Element and text position data
= = =
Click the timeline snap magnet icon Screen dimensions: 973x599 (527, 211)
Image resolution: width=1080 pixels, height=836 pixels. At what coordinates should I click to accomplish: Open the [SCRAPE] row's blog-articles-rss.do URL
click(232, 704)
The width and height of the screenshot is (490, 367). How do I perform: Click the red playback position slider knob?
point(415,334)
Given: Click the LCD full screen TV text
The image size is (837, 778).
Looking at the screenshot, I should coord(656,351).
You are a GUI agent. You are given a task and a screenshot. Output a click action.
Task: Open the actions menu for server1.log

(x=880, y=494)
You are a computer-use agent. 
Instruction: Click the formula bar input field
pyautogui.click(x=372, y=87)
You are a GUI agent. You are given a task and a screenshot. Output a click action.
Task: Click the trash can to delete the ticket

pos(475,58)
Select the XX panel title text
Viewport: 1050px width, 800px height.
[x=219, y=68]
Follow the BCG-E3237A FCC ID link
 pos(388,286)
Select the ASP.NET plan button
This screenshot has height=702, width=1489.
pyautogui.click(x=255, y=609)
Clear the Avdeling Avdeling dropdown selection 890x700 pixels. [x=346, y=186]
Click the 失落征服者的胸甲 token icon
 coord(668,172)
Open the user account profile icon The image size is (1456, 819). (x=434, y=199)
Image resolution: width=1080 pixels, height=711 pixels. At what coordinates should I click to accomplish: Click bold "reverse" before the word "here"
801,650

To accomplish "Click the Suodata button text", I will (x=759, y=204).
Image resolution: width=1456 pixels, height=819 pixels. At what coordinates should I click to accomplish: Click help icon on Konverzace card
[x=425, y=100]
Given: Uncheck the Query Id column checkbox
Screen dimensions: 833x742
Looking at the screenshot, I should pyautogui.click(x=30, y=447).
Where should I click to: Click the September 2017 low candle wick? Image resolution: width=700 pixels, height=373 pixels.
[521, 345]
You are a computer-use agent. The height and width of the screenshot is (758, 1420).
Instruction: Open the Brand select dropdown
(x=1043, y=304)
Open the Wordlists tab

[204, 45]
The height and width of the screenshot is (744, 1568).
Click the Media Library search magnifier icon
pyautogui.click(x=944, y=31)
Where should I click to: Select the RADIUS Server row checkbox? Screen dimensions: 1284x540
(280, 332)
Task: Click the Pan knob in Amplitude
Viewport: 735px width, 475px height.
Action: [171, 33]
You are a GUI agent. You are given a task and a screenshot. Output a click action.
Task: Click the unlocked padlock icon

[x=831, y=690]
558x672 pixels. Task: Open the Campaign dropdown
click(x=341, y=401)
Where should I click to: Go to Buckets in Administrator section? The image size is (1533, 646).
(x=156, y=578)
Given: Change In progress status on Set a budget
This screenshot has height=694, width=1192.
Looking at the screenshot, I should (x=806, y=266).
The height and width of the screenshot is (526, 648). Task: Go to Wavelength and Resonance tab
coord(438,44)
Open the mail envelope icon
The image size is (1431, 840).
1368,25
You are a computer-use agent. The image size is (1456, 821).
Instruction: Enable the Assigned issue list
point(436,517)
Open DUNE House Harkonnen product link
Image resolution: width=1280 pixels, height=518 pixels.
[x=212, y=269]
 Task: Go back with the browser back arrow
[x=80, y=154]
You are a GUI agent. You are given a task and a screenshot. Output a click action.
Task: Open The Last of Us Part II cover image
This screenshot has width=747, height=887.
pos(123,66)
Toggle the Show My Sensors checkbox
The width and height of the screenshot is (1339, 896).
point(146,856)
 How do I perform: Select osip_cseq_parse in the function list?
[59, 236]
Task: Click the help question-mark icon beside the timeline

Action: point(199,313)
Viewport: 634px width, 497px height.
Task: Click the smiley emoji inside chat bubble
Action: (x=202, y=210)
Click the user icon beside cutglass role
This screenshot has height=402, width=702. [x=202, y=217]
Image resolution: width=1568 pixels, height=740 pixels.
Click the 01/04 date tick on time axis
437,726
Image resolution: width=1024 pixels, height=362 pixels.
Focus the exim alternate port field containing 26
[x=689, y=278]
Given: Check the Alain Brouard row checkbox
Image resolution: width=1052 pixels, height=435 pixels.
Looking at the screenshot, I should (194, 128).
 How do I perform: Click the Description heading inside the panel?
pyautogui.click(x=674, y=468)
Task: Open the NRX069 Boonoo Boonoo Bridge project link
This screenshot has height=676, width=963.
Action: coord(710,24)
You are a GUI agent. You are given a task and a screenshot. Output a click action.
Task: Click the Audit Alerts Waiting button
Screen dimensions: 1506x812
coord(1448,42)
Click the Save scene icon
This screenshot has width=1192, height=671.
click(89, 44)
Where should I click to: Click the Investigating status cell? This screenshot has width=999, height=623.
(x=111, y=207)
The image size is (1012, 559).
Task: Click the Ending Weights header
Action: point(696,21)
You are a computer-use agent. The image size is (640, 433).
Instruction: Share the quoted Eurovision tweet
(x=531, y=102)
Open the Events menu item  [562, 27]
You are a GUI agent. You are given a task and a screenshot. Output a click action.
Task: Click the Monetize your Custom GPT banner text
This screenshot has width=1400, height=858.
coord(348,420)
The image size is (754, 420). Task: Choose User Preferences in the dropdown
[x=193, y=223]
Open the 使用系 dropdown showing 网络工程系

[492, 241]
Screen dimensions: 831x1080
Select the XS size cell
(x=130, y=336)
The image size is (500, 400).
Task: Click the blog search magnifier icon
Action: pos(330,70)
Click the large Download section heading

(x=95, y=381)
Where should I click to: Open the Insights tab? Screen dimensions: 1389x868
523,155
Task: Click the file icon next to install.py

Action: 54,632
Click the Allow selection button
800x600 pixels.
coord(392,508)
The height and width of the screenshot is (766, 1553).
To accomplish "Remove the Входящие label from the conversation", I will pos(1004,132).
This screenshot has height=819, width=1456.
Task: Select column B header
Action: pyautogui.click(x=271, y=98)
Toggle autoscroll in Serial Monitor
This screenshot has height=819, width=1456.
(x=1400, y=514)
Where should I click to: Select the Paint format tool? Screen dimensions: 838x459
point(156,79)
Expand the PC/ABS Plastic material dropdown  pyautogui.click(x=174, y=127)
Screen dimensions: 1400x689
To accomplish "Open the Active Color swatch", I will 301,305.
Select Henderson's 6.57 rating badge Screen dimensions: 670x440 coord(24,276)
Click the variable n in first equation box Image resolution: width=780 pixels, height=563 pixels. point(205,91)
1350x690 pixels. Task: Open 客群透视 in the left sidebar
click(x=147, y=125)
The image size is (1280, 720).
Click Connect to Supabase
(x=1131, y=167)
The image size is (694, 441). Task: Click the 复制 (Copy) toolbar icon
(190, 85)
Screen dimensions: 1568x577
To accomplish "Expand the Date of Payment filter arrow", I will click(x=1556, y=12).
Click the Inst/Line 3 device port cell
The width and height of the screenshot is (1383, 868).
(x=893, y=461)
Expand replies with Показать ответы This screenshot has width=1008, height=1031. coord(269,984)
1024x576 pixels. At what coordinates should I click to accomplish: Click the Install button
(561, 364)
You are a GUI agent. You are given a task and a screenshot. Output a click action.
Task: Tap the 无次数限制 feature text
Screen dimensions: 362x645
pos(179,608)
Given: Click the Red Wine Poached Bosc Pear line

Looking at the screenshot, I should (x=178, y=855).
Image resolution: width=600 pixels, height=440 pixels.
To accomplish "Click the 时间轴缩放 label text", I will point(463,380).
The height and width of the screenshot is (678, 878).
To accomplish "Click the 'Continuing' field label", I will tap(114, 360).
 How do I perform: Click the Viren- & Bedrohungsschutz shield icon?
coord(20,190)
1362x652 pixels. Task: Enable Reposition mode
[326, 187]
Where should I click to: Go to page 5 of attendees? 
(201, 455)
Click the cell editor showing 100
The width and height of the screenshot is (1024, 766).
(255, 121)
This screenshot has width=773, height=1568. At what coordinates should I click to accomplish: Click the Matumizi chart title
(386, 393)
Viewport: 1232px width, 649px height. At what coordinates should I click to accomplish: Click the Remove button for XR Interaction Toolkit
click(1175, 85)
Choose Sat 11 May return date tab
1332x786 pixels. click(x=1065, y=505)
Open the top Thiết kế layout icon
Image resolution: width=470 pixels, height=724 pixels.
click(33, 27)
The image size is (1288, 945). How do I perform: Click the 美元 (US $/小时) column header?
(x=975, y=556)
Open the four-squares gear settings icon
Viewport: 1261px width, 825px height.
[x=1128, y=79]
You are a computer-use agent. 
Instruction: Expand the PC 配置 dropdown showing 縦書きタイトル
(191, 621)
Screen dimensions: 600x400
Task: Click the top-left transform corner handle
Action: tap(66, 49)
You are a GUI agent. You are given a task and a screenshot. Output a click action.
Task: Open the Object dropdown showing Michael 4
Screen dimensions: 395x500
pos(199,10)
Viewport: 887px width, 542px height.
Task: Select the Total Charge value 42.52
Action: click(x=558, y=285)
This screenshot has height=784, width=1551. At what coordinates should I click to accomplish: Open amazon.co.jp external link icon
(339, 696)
= = =
> GOAL
Start at the top of the listing and stop after the line that contains "click(232, 704)". Output those lines as a numbered list, leaving out any blank lines.

> TASK OUTPUT
1. Click the timeline snap magnet icon Screen dimensions: 973x599 (527, 211)
2. Image resolution: width=1080 pixels, height=836 pixels. At what coordinates should I click to accomplish: Open the [SCRAPE] row's blog-articles-rss.do URL
3. click(232, 704)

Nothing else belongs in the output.